La forza dello Stato e la protezione dei cittadini
Uno Stato che non sa trattenere i suoi criminali, educarli realmente e restituirli alla società senza rischi, è uno Stato debole. Quando non è l’indulto è la prescrizione, quando non è la prescrizione è lo sconto automatico. La severità diventa ricordo, l’autorità una semplice opinione. Ma la giustizia autentica non si costruisce sull’indulgenza, bensì su un deterrente che richiami il senso della responsabilità e della sopravvivenza.

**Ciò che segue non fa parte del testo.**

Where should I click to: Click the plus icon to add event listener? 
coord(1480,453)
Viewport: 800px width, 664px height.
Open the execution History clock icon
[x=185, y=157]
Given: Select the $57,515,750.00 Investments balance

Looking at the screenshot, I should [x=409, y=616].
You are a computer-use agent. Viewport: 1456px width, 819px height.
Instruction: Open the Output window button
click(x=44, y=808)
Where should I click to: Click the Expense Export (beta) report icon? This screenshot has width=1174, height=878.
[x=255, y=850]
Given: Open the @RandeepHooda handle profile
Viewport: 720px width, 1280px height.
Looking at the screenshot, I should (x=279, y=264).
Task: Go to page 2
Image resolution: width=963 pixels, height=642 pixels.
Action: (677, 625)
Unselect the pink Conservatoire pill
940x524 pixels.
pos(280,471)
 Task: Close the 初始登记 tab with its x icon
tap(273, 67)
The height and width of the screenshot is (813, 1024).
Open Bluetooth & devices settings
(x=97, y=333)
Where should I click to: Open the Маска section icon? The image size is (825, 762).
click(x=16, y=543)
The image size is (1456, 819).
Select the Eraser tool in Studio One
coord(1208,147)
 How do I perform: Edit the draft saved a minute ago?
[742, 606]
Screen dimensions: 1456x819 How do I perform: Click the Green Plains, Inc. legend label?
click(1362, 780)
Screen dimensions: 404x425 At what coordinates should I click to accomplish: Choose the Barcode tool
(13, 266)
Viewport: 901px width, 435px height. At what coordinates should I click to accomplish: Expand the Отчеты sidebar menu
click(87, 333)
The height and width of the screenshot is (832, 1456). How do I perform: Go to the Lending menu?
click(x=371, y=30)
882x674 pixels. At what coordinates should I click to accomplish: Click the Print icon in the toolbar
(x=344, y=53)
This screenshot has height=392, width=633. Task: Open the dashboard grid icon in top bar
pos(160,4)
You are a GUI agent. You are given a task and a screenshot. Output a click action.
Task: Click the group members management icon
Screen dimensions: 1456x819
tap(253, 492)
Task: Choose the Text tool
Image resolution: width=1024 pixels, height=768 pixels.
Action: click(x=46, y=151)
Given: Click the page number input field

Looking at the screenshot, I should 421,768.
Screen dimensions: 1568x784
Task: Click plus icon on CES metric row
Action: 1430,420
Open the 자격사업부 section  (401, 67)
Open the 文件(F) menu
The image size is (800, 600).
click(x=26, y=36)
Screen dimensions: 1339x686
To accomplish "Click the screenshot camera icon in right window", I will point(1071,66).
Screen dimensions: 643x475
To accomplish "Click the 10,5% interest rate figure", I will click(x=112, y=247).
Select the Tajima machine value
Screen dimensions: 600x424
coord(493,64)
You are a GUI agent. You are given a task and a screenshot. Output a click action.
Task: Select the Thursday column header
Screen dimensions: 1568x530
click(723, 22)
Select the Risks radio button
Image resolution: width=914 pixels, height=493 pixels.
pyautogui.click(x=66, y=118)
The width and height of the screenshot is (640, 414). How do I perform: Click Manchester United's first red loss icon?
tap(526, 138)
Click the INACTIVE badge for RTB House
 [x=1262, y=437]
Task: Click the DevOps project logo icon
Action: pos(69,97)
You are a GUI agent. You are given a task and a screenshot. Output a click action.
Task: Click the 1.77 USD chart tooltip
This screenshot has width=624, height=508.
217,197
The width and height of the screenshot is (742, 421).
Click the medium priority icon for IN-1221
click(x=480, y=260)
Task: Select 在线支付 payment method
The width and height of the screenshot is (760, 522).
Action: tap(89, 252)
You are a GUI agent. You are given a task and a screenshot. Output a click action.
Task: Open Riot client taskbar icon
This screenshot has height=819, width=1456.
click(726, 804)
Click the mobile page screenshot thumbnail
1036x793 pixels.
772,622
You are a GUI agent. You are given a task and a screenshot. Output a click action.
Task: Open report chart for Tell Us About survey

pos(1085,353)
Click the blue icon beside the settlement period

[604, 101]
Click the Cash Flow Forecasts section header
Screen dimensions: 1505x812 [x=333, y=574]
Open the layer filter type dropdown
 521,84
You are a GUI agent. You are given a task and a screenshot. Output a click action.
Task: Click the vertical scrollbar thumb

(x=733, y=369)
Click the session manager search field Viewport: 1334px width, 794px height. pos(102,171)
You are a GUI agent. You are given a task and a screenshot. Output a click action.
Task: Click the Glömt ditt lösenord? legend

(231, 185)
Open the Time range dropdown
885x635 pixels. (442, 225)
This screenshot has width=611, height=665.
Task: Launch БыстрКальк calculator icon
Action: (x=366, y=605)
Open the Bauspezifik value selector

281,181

Restituire dignità alle vittime: lo Stato che vogliamo
«Meglio cento colpevoli fuori che un innocente in carcere»: principio sacrosanto. Ma chi difende l’innocente che viene ucciso? L’innocente che giace in una bara non ha più diritti da rivendicare. La libertà negata più grave non è quella sottratta al colpevole, ma quella tolta per sempre alla vittima.
Ogni uomo può scegliere di non realizzare il male nel mondo. Chi ha scelto di compierlo deve affrontare pienamente le proprie responsabilità. La società deve saper dire alle vittime: «Lo Stato è qui, non abbiate paura». Uno Stato forte non significa autoritario, significa capace di difendere i suoi cittadini e distinguere con precisione tra innocenti e colpevoli.
Come scriveva Luigi Sturzo: «Visionari e sognatori aiutano a innalzare la coscienza collettiva al di sopra del fango della compiacenza». Le vittime devono continuare a testimoniare il male che hanno subito, perché solo mostrandolo possiamo fermarlo. Restituire dignità alle vittime significa proteggere la società intera.
I familiari delle vittime: testimoni del male e della dignità
Perdere una persona cara per omicidio provoca un dolore più grande di quello che prova un assassino recluso. Va ristabilito il primato della vita. Così scontato, così banale, che nessuno ormai lo tiene più in considerazione. Nel tempo, più persone mi hanno definita troppo idealista. Un’integralista del romanticismo. È vero. E il troppo non è mai la via giusta. Ma nonostante lo sforzo che metto nella necessità di essere meno estremista, non posso non considerare la realtà dei fatti: il più forte vince. E fino a ora, le vittime sono state, nell’apparato che dovrebbe dare loro giustizia, deboli. “Troppo” deboli.
Ai familiari delle vittime, a loro volta tali, non posso che dire: andate avanti, sostenete i vostri diritti umani inalienabili. Portate con dignità sul petto il nome e l’immagine del vostro caro perduto, perché la sua memoria continui ad agire nel mondo. A voi è toccato il ruolo di testimoni della realtà del male, continuate a mostrarlo. Solo così possiamo fermarlo e restituire dignità alle vittime, proteggendo così l’intera società.